_Texto proporcionado_:
CHILE DESPERTÓ
Víctor Rey
El viernes 18 de octubre viajé a Santiago y mi amigo Jaime Vejar me
recogió en el aeropuerto. De inmediato
me comentó que la ciudad se encontraba convulsionada y que el metro no estaba
funcionando y que las reuniones que tendríamos quizás serian suspendidas ya que
la gente no podría movilizarse. En los días siguientes me encontré con diversas
manifestaciones de protestas la mayoría pacíficas en la Plaza de Armas, la
Plaza Ñuñoa, la Plaza Italia y la Alameda principal avenida de Santiago. Con mi
amigo Rubén Pávez participé en varias de estas manifestaciones, así que pude
formarme una visión de esta crisis social que hoy envuelve a Chile y que
todavía no tiene un desenlace. Trato
aquí de explicar las causas y las soluciones posibles.
Chile vive una verdadera explosión social. Inicialmente un grupo de
estudiantes llamó a evadir los torniquetes del metro para oponerse al aumento
de las tarifas y logró paralizar completamente la ciudad de Santiago. Ello se
extendió velozmente hasta que en un solo día dos millones de personas, un
millón y doscientos mil sólo en Santiago, marcharon pacíficamente por las
calles del país agitando reivindicaciones sociales y políticas largamente
anheladas y expresadas por años en múltiples manifestaciones pacíficas que
nunca fueron escuchadas.
En medio, violencia de grupos extremos minoritarios, atentados
coordinados contra símbolos del crecimiento económico y de expansión social
como el Metro, saqueos de delincuentes, respuesta represiva del Estado con
Estado de Emergencia, los militares a cargo del orden público, dolorosas
muertes y violaciones masivas a los derechos humanos por parte de agentes del
Estado. Chile, un país en llamas, suspensión de la APEC y de la CPO 25 que eran
signo de un rol de confianza de la comunidad internacional en la estabilidad
del país.
Un gobierno
sobrepasado por los acontecimientos, incapaz de reaccionar - por su propio ADN,
su visión neoliberal y la falta de toda empatía con la indignación ciudadana -
frente a las masivas protestas y que inicialmente solo fue capaz de recurrir a
las respuestas tecnocráticas, casi burlescas, y a la represión.

_Tareas propuestas_:
A - Cita del texto sobre la crisis social en Chile el pasaje desde "Chile vive una" hasta "nunca fueron escuchadas.".
B - Escribe la continuación del texto sobre la crisis social en Chile a partir de su última oración.

_Sección de datos_:
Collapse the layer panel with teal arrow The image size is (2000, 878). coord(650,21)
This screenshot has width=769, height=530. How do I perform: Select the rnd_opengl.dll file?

_Respuestas_:
A -
Chile vive una verdadera explosión social. Inicialmente un grupo de
estudiantes llamó a evadir los torniquetes del metro para oponerse al aumento
de las tarifas y logró paralizar completamente la ciudad de Santiago. Ello se
extendió velozmente hasta que en un solo día dos millones de personas, un
millón y doscientos mil sólo en Santiago, marcharon pacíficamente por las
calles del país agitando reivindicaciones sociales y políticas largamente
anheladas y expresadas por años en múltiples manifestaciones pacíficas que
nunca fueron escuchadas.

B -
Una izquierda, también sobrepasada, sin rol en el origen ni en el
despliegue de las manifestaciones espontáneas, sin liderazgos ni
interlocutores, coordinadas por las redes sociales, e incapaz de asumir un rol de Estado frente
al desvanecimiento de este y de canalizar el descontento, entre otras cosas
porque ha gobernado por 24 años y es parte del problema, hacia una salida
social y política reconocida como válida por los manifestantes y la ciudadanía
en general.
Explosiones sociales de esta naturaleza, masivas e incontrolables porque
en su versión pos moderna se auto convocan y no tienen una referencia
partidista o gremial, ni pertenecen a un solo sector social y a una sola
ideología o visión cultural, se producen, y basta una gota que rebalse el vaso
como ocurrió con el alza del pasaje del metro en Chile, el decreto de alza de
la gasolina en Ecuador o en el lejano Líbano con el impuesto al wasap, cuando
se conjugan la ruptura de la cohesión social, el atrincheramiento y desconexión
de la elite político empresarial con el resto de la sociedad, la total
desconfianza en todos los partidos políticos y en las instituciones, es
decir, cuando la crisis de
representatividad es tan aguda que la población decide representarse a sí misma
y no acepta mediaciones ni liderazgos de ninguna naturaleza. Cuando el común
denominador es la indignación.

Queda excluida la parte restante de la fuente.